Andy comes home from the war, and though it’s never mentioned by name, the year and the setting seems to indicate that it’s Vietnam.

One could make the argument, if you miss the opening credits,that Andy is simply suffering from a case of post traumatic stress disorder, and is having a hard time reconnecting with life back home.

It’s probably safer to say that Andy just has a problem connecting with life!

You see, in the opening credits of the film, Andy (Richard Backus) is killed while out on patrol.

When his family back in small town America, receive word, his father and sister (John Marley and Anya Ormsby) grieve, his mother (Lynn Carlin), however, refuses, and seemingly through sheer force of will, she brings him home…

Not dead and not quite alive.

We learn he has no pulse, no heartbeat and has to inject himself with blood to stay alive, giving him an almost vampiric existence.

On his way home, he kills a trucker, which immediately gets the police involved, but Andy convinces his parents that everything is fine, even though he seems odd and uncommunicative with them.

His father Charles, begins to suspect something is really wrong when Andy murders the family dog, and consequently sets the local doctor on ill-fatedly, on his trail.
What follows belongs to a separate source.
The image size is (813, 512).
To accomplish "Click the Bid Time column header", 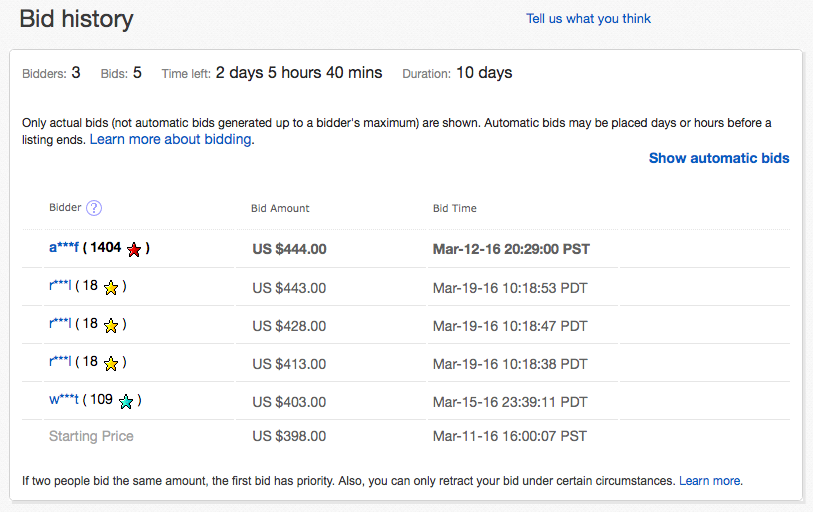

We see that Andy must continue to injest blood, or his body begins to decay, and it all comes apart finally in the climax, as the body count grows, and the only one safe from Andy is his mother.

The film could be seen as a commentary on the treatment of those returning from the war, families thinking everything would go back to normal, only to have their lives under siege as those they loved continued to suffer the effects of the war.

Watching Andy try to adjust to a life that he not only no longer wants, but one that is forced onto him, makes you almost sympathetic to him. Almost. Until you see him take on his killing urges on his victims.

It’s kind of sad that this film hasn’t found a wider audience, its small, it’s fun, it’s kind of like a vampire/zombie movie, but with all the name changes I guess it got lost.

But now that I know about it, I can tell you about it…

Have you seen it?

2 Comments Add yours

  1. Dave enkosky says:

    This is one of my favorite movies of the seventies. Such a great and strange way to make a comment on the Vietnam War

    1. TD Rideout says:

      It truly was, and for me, this was an undiscovered treasure, I had never even heard of it!